● **DATA RECORDS**
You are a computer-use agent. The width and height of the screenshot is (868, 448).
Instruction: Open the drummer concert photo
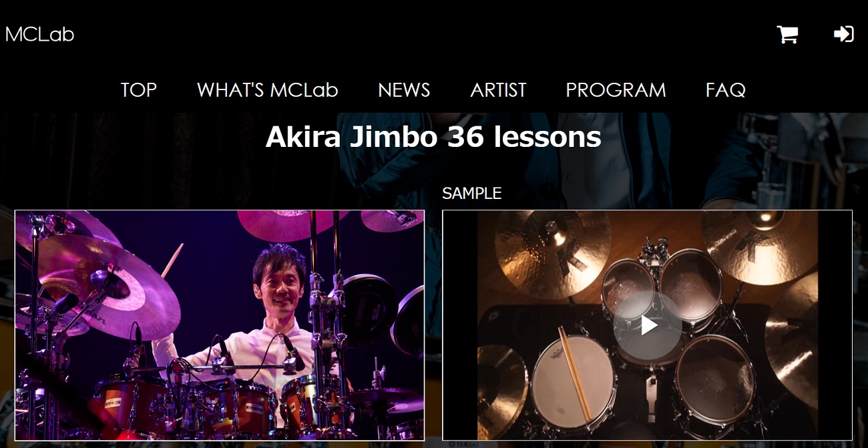[220, 325]
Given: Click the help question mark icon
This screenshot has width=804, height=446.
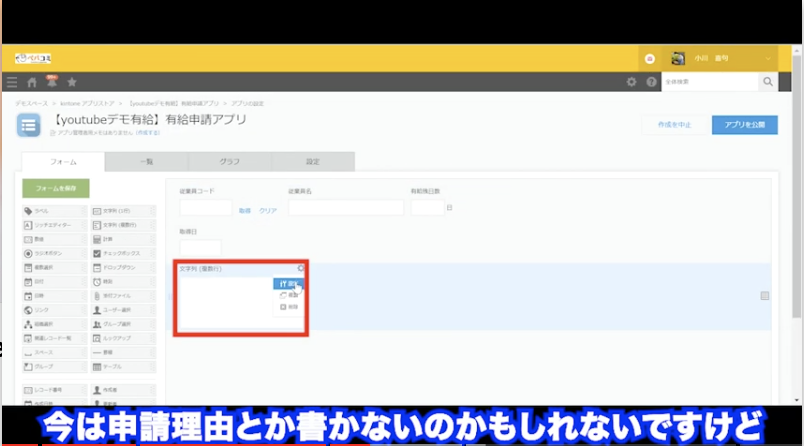Looking at the screenshot, I should [651, 82].
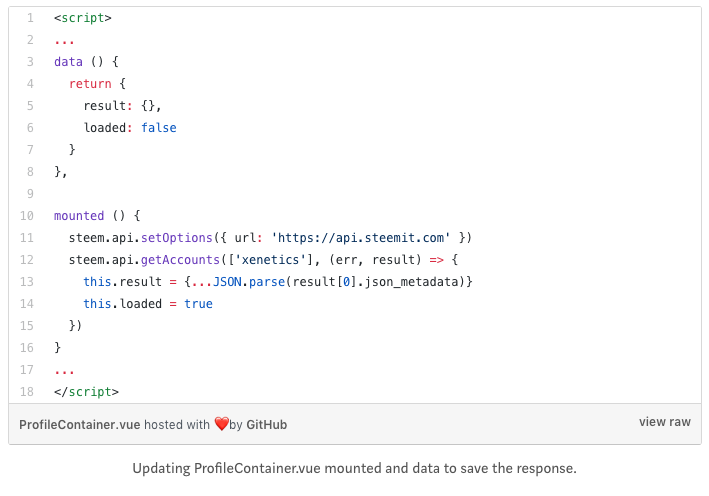Click the setOptions method name
709x496 pixels.
[174, 237]
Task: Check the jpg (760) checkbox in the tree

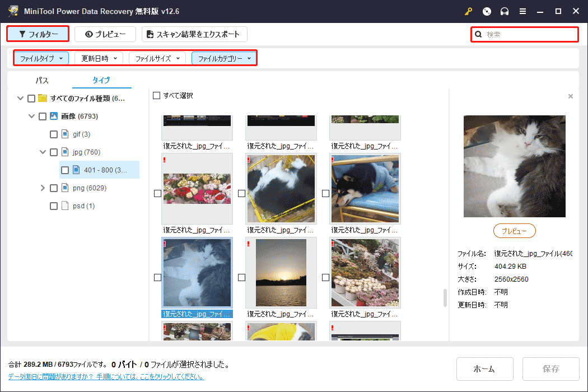Action: click(x=54, y=152)
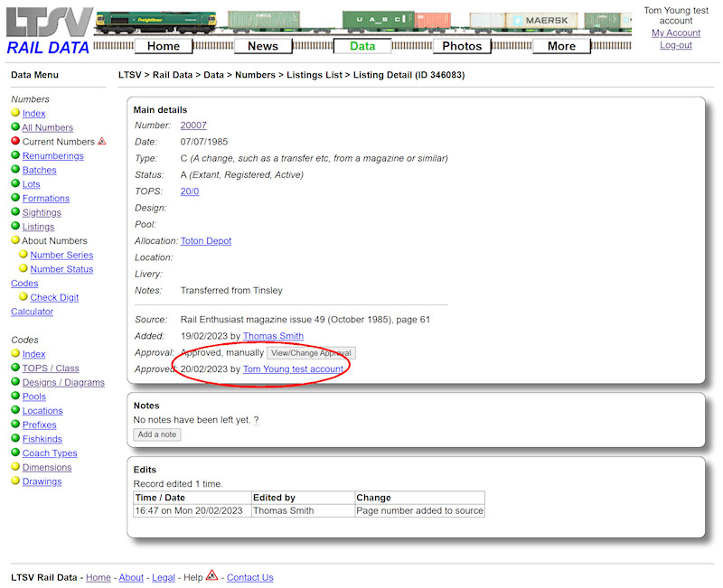Switch to the Photos tab

coord(462,46)
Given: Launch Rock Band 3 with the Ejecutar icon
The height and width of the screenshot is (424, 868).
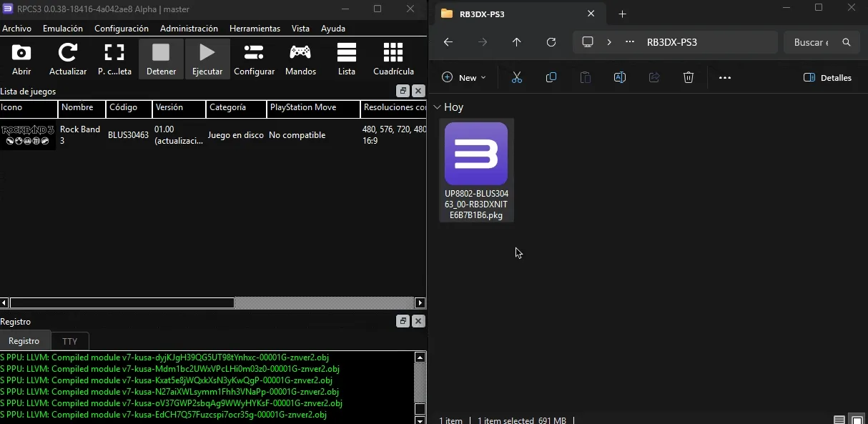Looking at the screenshot, I should point(207,57).
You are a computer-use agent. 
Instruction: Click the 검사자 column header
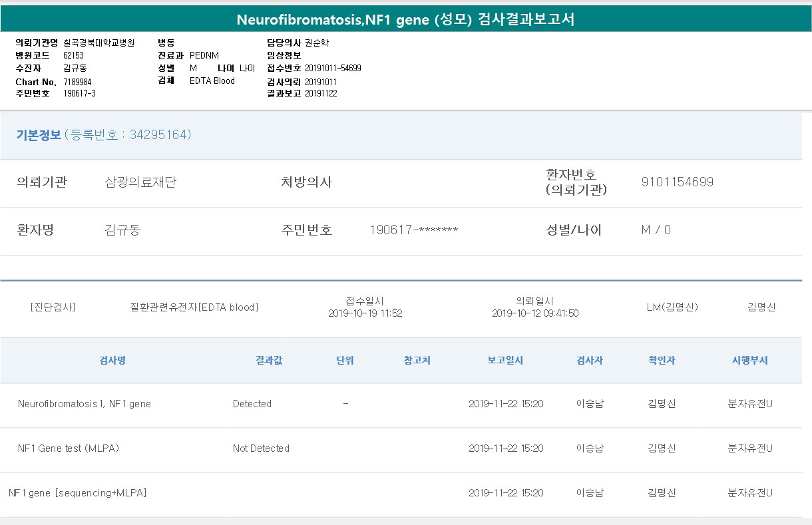coord(589,361)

● **ABOUT THIS TASK**
Scan the lines above for the word "icon", then copy each line that has it.

● **ANSWER TO THIS EXERCISE**
Given: Click the help question mark icon
Given: Launch Rock Band 3 with the Ejecutar icon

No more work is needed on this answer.